- **Your assignment**: Spot each line in the data below containing "agent" and copy it.

——

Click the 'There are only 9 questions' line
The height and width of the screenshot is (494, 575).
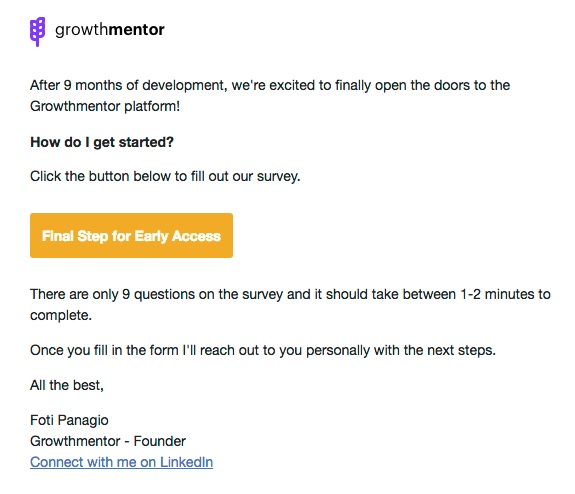tap(290, 294)
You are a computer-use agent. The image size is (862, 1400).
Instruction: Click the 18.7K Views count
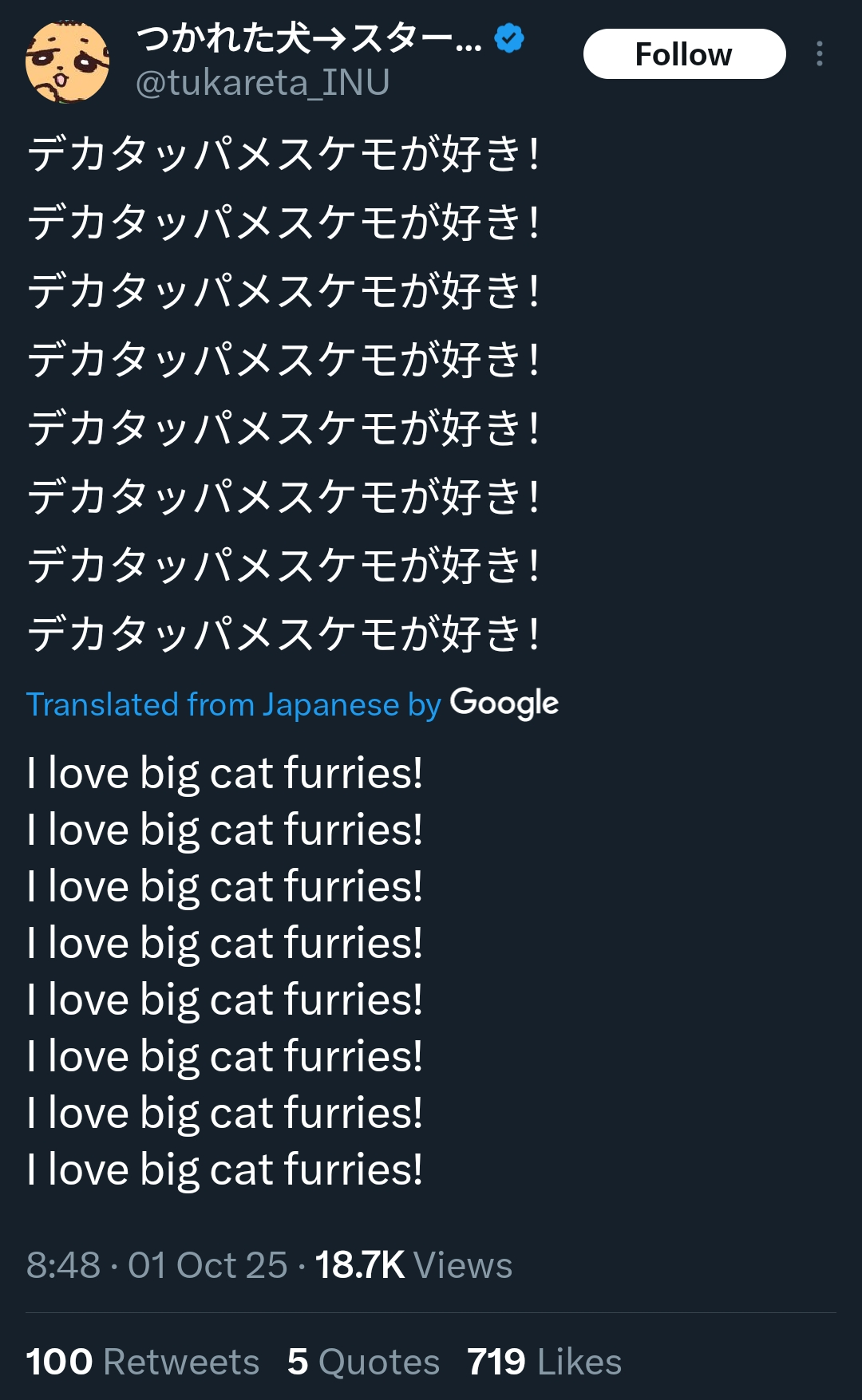[x=413, y=1265]
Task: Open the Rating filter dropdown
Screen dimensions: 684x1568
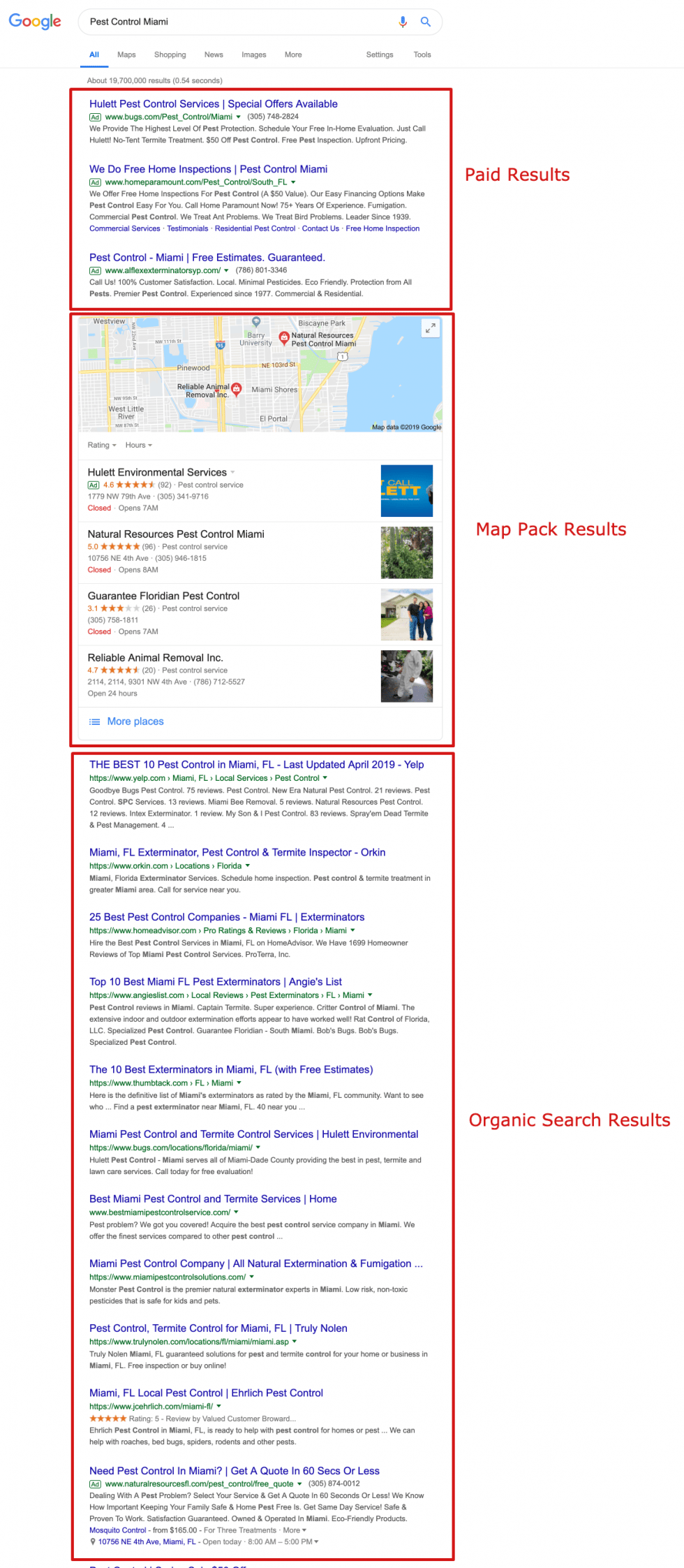Action: (x=101, y=445)
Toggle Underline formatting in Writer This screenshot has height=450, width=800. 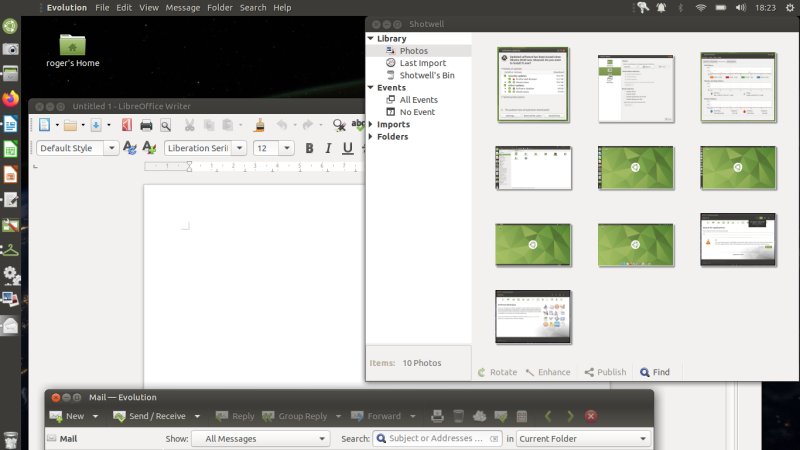[347, 148]
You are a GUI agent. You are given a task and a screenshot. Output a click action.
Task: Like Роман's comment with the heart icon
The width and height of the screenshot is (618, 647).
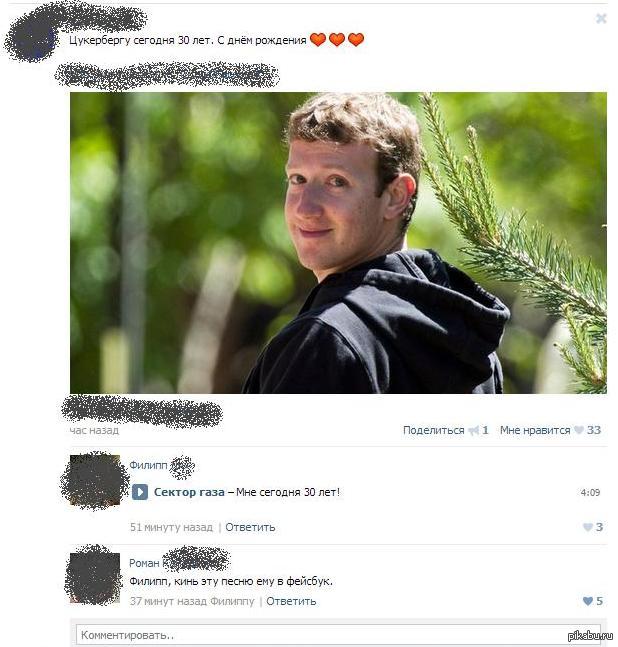587,601
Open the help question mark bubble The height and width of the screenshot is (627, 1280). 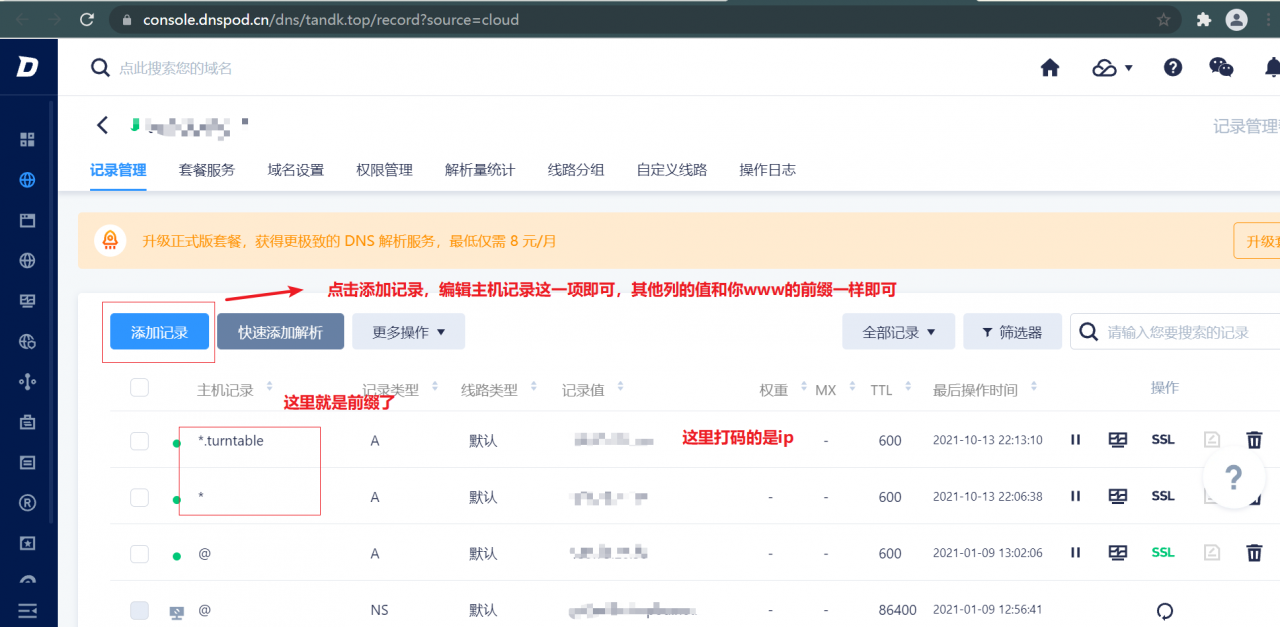[1234, 478]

——

- **Result of this exercise**:
You are a computer-use agent. The image size is (862, 1400).
You are a GUI agent. You are given a task and a screenshot. Output a click action.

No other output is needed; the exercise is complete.